The real sin of Deauville was to raise unrealistic expectations, already stratospheric in the Arab Spring countries, and then to disappoint them. When pressed over the failure to deliver new money, the Deauville donor states responded in October by setting up a $165 million transition fund (which rose later to $250 million). This fund is to be shared among five nations (includingMorocco and Jordan), whose populations total almost 140 million. That effort, again, inspired more disappointment than hope.
The World Bank and other international organizations are doing their part, but a better Deauville is needed, one that offers a stronger and more coordinated Marshall Plan-like vision, as well as some (nonfictitious) money, investment insurance, trade guarantees and other instruments to encourage investment and major infrastructure projects.
Such a framework should be shaped to boost regional trade.
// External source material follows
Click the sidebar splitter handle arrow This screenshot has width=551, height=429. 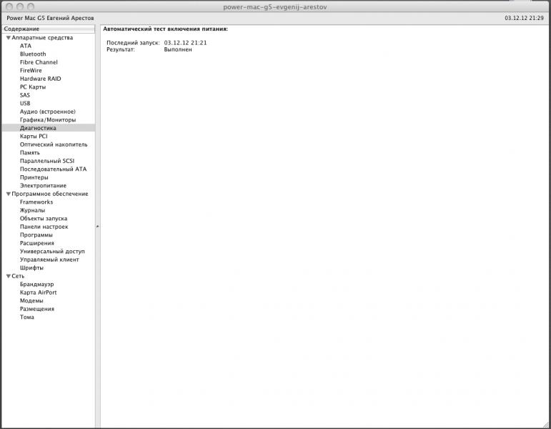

Low levels of cross-border commerce within North Africa (accounting for just 4 percent of total trade, according to the African Development Bank) costs these economies an estimated 2 percent to 3 percent of gross domestic product — a legacy of their myopic and paranoid dictators, most of whom have now departed. Now is not the time to forge a new pan-North African organization, but integration should be tackled aggressively in achievable pieces.
Top of the list is border security. Weapons and radical militants are flowing across frontiers, smuggling is rampant, and the governments are scared. Last month, Libyaclosed its southern borders and declared the region a restricted military zone. Libya alone is two and a half times the size of Texas; it lacks the tools and expertise to police its desert frontiers. As a result, Libyan arms have made their way to Mali, Syria and Gaza. The U.S. and the European Union can provide the training and sell the technology required to stanch the flow. They can also help create a regional framework to coordinate border- control efforts.
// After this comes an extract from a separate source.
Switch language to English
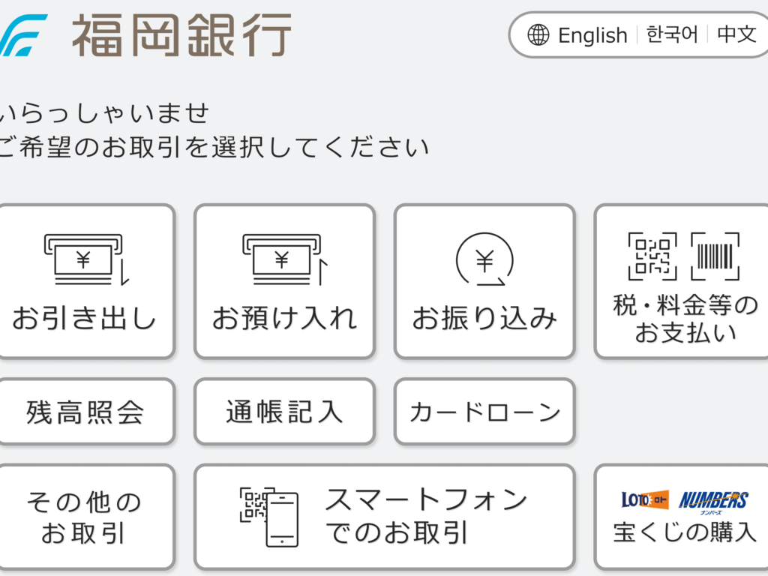pyautogui.click(x=593, y=35)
A Deauville-plus framework should also be used to encourage and coordinate cross-border investment laws and bilateral trade deals — an area where the EU has considerable expertise. That’s a lot to ask, given that the governments in Tunis, Cairo and Tripoli all have yet to adopt their own investment codes. Yet common targets for a shared trade framework might help speed the process.
Projects already under way to improve road links and to integrate energy grids have big potential benefits — creating the ability to export power not just to one another but also to Europe, for example — and deserve a high-level push. Similarly, the EU should accelerate its Mediterranean Solar Plan, which aims to build 20,000 megawatts of solar-power capacity in North Africa by 2020, creating an estimated 235,000 man-years’ worth of jobs in the region.
A lot of focus to date has rightly been on supporting civil society and nonprofit organizations. These, too, should be tackled in a more regional context. In December, theGerman Marshall Fund started a new project to do just that, showing the way.
North Africa can’t have a full-blown Marshall Plan. It can’t wish away issues of religious identity, and joining the EU — which guided and funded the post-1989 transition in central and eastern Europe — is not under discussion. Still, one look at a future Middle East represented by Mali and Syria should be enough to demonstrate that a distracted Europe and U.S. are failing to rise to a historic challenge, at huge potential costs.
What’s required in North Africa is a tiny fraction of the commitments, in both resources and energy, that were made through the Marshall Plan after 1947 and, after 1989, to integrate the ex-communist bloc. Of course, North Africa is not Europe, and big risks and hurdles are involved — just as they were in negotiating Russia’s acquiescence to the breakup of the Soviet empire. Yet creating successful, stable democracies in North Africa anchored firmly in the modern global economy is surely worth a bigger effort than we have made collectively until now.